**ОТРЫВОК**.
□ □ □ □

ЖАНРЫ

Видимый и невидимый мир в киноискусстве
Шрифт:

«Мушетт»

Фильм Робера Брессона «Мушетт» (1967) является экранизацией романа Жоржа Бернаноса «Новая история Мушетт» (1937). Вот как сам писатель высказался о своем произведении: «Мушетт, героиню “Новой Истории”, роднит с Мушетт из “Солнца Сатаны” лишь их трагическое одиночество, обе они жили одинокими и одинокими умерли. Да будет милосерд Господь и к той и к другой» [37] . А вот как отозвался Робер Брессон о стиле Бернаноса. «Отсутствие психологии и анализа в его книгах совпадает с отсутствием психологии и анализа в моих фильмах. Его взгляд, его предвидение в том, что касается сверхъестественного, – возвышенны. Что до меня, я всегда рассматривал сверхъестественное как конкретную действительность» [38] . В подобном духе размышляет и Андрей Тарковский. «Если угодно, одна из важнейших условностей кино в том и состоит, что кинообраз может воплощаться только в фактических, натуральных формах видимой и слышимой жизни. Изображение должно быть натуралистично. Говоря о натуралистичности, я не имею в виду натурализм в ходячем, литературоведческом смысле слова, а подчеркиваю характер чувственно воспринимаемой формы кинообраза» [39] . «Конкретная действительность» Брессона и «чувственно воспринимаемая форма кинообраза» Тарковского это та сторона символа, которая служит выявлению непостижимого в чувственно воспринимаемом. Над подобной загадкой и бьется искусство. Вот только литература и кинематограф по-разному ее разгадывают.

37

Бернанос Ж. Новая история Мушетт. http://www.litmir.net/br/?b=53815

38

Брессон Р. Указ. соч. С. 51.

39

Тарковский А.А. Указ соч.

Сравним литературное описание самоубийства Мушетт с тем, как его изображает Брессон. Литератор не озабочен разработкой визуальной метафоры в той мере, в какой озабочен кинорежиссер. Писатель прибегает к визуальной метафоре чаще всего как к иллюстрации происходящего здесь и сейчас, а кинорежиссер имеет дело с непосредственно «наблюдаемым фактом», который нужно показать, а не проиллюстрировать.

Бернанос пишет: «Мушетт соскользнула с берега, ступила шаг, другой, пока не почувствовала в икрах и бедрах слабое покусывание холодной воды. Вдруг владевшая ею тишина стала всесветной. Так толпа удерживает дыхание, когда эквилибрист взбирается на последнюю ступеньку уходящей в головокружительную высоту лестницы» [40] . Метафора с эквилибристом передает внутреннее состояние Мушетт, но не передает ее физического положения в пространстве, то есть не отражает того, что Брессон называет «конкретной действительностью». Бернанос продолжает: «Слабеющая воля Мушетт окончательно растворилась в этой тишине. Повинуясь ей, она скользнула вперед, держась одной рукой за кромку берега. Простое движение кисти вполне могло удержать на поверхности ее тело, впрочем, здесь было мелко. И вдруг, подчиняясь правилам некоей пагубной игры, она откинула назад голову, глядя в самый зенит неба. Коварная вода охватила ее затылок, залилась в уши с веселым праздничным журчанием. И, сделав легкое движение всем телом, она почувствовала, что жизнь украдкой уходит от нее, а в ноздри ей уже бил запах самой могилы» [41] .

□ □ □ □

**ЗАДАНИЕ**.
Продолжите отрывок о фильме «Мушетт» с того места, на котором он обрывается. Эти записи взяты из другого источника.

□ □ □ □

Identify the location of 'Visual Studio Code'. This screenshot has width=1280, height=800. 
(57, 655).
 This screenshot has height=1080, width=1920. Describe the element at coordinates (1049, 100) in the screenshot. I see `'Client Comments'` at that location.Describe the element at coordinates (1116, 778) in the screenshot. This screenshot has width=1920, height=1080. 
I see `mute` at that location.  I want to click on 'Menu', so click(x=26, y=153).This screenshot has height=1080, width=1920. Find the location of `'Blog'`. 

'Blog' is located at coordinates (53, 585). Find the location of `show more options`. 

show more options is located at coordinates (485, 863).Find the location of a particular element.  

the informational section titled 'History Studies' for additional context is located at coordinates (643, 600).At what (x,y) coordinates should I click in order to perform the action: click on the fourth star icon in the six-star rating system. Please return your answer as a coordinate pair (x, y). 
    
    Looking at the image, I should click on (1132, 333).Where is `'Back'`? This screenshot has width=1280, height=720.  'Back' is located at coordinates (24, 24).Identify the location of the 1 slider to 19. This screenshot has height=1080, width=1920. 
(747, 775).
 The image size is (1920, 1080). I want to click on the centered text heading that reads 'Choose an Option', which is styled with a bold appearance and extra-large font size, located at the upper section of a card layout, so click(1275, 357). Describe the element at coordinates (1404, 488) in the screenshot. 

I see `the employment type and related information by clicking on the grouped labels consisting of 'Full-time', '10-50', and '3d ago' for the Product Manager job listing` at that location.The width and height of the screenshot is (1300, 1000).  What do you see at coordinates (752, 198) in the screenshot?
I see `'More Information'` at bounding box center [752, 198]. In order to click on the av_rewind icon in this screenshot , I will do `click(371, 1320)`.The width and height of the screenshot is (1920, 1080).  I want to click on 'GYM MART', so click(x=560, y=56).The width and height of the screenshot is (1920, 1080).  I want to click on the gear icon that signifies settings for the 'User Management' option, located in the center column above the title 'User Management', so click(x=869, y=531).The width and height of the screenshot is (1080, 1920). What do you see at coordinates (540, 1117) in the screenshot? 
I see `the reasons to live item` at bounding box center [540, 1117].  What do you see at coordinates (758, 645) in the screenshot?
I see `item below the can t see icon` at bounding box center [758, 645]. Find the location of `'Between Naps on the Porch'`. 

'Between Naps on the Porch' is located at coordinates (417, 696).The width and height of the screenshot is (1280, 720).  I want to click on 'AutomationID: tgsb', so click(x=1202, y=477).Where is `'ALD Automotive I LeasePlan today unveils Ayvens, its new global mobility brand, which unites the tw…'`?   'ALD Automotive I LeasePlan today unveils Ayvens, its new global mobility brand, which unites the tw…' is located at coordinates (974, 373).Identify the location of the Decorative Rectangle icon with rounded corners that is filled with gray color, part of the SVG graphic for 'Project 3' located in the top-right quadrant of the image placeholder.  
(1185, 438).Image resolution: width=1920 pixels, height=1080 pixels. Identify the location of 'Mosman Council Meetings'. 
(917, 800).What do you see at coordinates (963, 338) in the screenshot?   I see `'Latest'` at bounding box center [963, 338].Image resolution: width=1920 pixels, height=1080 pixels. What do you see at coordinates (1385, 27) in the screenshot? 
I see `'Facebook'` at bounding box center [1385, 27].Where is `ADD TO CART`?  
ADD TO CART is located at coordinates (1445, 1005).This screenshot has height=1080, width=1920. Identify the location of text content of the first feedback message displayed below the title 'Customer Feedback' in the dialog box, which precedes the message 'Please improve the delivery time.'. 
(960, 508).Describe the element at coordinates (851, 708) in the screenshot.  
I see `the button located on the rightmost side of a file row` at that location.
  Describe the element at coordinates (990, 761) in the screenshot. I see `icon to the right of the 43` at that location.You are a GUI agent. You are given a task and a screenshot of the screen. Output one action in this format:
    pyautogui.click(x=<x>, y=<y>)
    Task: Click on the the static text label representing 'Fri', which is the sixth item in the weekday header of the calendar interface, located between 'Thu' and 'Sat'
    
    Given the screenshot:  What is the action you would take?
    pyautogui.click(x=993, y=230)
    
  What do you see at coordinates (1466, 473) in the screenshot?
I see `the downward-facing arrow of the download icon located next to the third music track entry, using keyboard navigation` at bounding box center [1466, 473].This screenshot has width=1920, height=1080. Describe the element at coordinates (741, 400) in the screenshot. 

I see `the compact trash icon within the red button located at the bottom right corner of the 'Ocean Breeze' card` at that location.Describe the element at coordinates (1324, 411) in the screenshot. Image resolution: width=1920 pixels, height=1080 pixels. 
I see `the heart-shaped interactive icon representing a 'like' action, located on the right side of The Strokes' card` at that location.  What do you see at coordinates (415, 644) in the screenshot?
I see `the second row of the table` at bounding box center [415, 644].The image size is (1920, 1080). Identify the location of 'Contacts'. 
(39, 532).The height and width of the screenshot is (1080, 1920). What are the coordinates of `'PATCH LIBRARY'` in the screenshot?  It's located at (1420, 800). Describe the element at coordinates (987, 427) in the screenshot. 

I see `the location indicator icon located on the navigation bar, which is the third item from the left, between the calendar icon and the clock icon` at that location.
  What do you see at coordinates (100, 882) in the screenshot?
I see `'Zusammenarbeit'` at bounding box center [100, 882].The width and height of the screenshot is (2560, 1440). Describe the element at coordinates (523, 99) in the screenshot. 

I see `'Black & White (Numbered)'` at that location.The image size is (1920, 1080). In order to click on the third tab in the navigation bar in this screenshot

□ □ □ □

**ОТВЕТ К ЗАДАНИЮ**.
40

Бернанос Ж. Указ. соч.

41

Там же.

А вот как гибель Мушетт (Н. Нортье) показывает Брессон. Девочка прикладывает к плечам платье, которое ей так и не доведется поносить. Завернувшись в платье как в саван, она катится по склону, но на ее пути, пред самым обрывом, встает куст. Мушетт предпринимает еще одну попытку, и на этот раз ее некому спасти. Поднимаются брызги, а затем по воде расходятся круги. Мы не видим, как героиня Брессона падает в реку. Камера как будто бы опаздывает на мгновение, запечатлевая только брызги и круги. Сомнений нет, в воду упала Мушетт, а не, скажем, камень, который мог бы, подобно Мушетт, покатиться и сорваться с обрыва. Однако мы видим только брызги и расходящиеся по воде круги. И вместе с тем нельзя сказать, что мы совсем не видим Мушетт. Видим, но как-то иначе. У Мушетт появляются «заместители» – брызги и круги на воде, куст и скомканное платье, лежащее перед ним. Если угодно, присутствие Мушетт в кадре сменяется не ее отсутствием, а ее явлением. (Под «явлением» в данном случае мы понимаем незримую сущность вещей, то, что лежит за их видимостью.) Мушетт является нам в свете своей трагической и такой нелепой гибели, а также в свете своей тяжелой и скоропалительно прожитой жизни. Весь танец смерти Мушетт снят и смонтирован так, как будто бы камера то и дело «отводит глаза», но «закрыть» их совсем не может, и поэтому какие-то фазы движения страшного этого танца камера фиксирует беспощадно. Брызги и круги на воде – это и есть Мушетт, но Мушетт в состоянии своей таинственной явленности, а не в состоянии своего обыденного присутствия. Лихорадочный межкадровый монтаж, к которому прибегает Брессон в сцене гибели Мушетт, воспринимается как отказ от плавности и непрерывности внутреннего времени. Как мы видим, Брессон не всегда лишает камеру ее «монтажной власти» [42] . И вот возникают зияния – сначала в сознании героини, уже измененном, ведь Мушетт, подобно новому платью, примеряет смерть, а затем разрывы возникают и в нашем восприятии физической реальности, которая вместе с дыханием Мушетт сейчас оборвется.

42

См.: Клюева Л.Б. Указ. соч. С. 82.

Мы заговорили о таких двух состояниях персонажа в кадре, как таинственная явленность и обыденное присутствие. Впрочем, у присутствия есть не только обыденная сторона, но и возвышенная, а явленности, при всей ее таинственности, свойственно и нечто трогательно-земное, узнаваемое пусть и не впрямую, но через заместителей – брызги и круги на воде, куст и платье.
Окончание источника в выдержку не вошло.